In [1]:
import spacy

In [2]:
nlp = spacy.load('en_core_web_sm')

In [4]:
def show_ents(doc):
    if doc.ents:
        for ent in doc.ents:
            print(ent.text + ' - ' + ent.label_ + ' - ' + spacy.explain(ent.label_))
    else:
        print('No entities found')

In [5]:
doc = nlp(u'Hi, how are you?')

In [6]:
show_ents(doc)

No entities found


In [7]:
doc = nlp(u'May I go to Washington, DC next May to see Washington monument ')

In [8]:
show_ents(doc)

Washington, DC - GPE - Countries, cities, states
next May - DATE - Absolute or relative dates or periods
Washington - GPE - Countries, cities, states


In [9]:
doc = nlp(u'Can I please have 500 dollars from Microsoft stock')

In [10]:
show_ents(doc)


500 dollars - MONEY - Monetary values, including unit
Microsoft - ORG - Companies, agencies, institutions, etc.


In [11]:
doc = nlp(u'Tesla to build a U.K. factory for $6 million')

In [12]:
show_ents(doc)


U.K. - GPE - Countries, cities, states
$6 million - MONEY - Monetary values, including unit


In [13]:
from spacy.tokens import Span

In [14]:
ORG = doc.vocab.strings[u"ORG"]

In [15]:
ORG

381

In [16]:
new_ent = Span(doc,0,1,label=ORG)

In [17]:
doc.ents = list(doc.ents) + [new_ent]

In [18]:
show_ents(doc)

Tesla - ORG - Companies, agencies, institutions, etc.
U.K. - GPE - Countries, cities, states
$6 million - MONEY - Monetary values, including unit


In [27]:
doc = nlp(u'Our company plans to introduce a new vacuum cleaner. '
          u'If successful, the vacuum cleaner will be our first product.')

show_ents(doc)

first - ORDINAL - "first", "second", etc.


In [35]:
from spacy.matcher import PhraseMatcher
matcher = PhraseMatcher(nlp.vocab)

In [36]:
phrase_list = ['vacuum cleaner', 'vacuum-cleaner']
phrase_patterns = [nlp(text) for text in phrase_list]

In [37]:
# Apply the patterns to our matcher object:
matcher.add('newproduct', None, *phrase_patterns)
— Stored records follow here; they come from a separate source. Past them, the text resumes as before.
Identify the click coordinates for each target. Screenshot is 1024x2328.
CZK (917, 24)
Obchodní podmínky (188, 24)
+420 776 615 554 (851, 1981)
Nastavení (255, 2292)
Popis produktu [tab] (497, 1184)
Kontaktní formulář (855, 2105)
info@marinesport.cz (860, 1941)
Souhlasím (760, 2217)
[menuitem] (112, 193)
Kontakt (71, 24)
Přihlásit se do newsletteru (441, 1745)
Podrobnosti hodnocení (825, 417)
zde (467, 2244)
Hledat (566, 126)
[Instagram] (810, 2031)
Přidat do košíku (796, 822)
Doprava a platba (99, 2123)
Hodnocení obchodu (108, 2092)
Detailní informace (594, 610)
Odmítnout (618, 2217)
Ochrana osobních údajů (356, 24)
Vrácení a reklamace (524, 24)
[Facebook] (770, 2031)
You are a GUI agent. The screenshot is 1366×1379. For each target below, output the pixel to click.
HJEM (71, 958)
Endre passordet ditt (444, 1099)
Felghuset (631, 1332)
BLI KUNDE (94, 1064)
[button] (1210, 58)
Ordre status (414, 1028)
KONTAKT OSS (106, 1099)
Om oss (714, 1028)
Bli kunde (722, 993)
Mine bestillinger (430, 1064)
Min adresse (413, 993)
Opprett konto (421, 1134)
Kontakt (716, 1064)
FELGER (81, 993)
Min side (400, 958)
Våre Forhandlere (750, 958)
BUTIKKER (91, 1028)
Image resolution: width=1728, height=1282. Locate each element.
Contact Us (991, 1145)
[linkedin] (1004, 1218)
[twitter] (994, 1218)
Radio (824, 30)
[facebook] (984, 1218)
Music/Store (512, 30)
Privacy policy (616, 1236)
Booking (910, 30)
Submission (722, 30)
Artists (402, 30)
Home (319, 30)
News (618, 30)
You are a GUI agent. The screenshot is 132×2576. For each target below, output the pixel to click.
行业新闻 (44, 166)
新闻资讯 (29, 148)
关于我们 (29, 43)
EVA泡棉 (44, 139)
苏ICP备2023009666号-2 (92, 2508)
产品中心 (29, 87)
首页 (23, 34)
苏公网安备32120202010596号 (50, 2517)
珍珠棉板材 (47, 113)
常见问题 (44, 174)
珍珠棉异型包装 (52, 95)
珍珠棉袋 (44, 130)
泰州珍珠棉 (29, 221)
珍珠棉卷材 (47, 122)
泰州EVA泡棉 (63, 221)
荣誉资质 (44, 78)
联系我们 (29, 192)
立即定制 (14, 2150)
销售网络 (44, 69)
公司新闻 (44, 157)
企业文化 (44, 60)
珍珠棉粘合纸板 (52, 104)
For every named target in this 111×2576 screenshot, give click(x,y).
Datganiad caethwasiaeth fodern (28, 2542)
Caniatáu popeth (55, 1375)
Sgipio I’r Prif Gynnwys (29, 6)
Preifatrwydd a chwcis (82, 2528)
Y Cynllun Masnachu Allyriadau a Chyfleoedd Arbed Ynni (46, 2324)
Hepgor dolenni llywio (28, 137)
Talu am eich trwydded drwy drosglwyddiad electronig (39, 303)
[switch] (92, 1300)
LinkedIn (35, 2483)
# Apply the matcher to our Doc object:
matches = matcher(doc)

# See what matches occur:
matches

[(2689272359382549672, 7, 9), (2689272359382549672, 14, 16)]

In [38]:
from spacy.tokens import Span

In [39]:
PROD = doc.vocab.strings[u"PRODUCT"]

In [40]:
matches

[(2689272359382549672, 7, 9), (2689272359382549672, 14, 16)]

In [42]:
new_ents = [Span(doc,match[1],match[2], label=PROD) for match in matches]

In [43]:
doc.ents = list(doc.ents) + new_ents

In [44]:
show_ents(doc)

vacuum cleaner - PRODUCT - Objects, vehicles, foods, etc. (not services)
vacuum cleaner - PRODUCT - Objects, vehicles, foods, etc. (not services)
first - ORDINAL - "first", "second", etc.


In [46]:
doc = nlp(u"Originally I paid $29.85 for this toy car, but now it is marked down by $10")

In [48]:
len([ent for ent in doc.ents if ent.label_ == "MONEY"])

2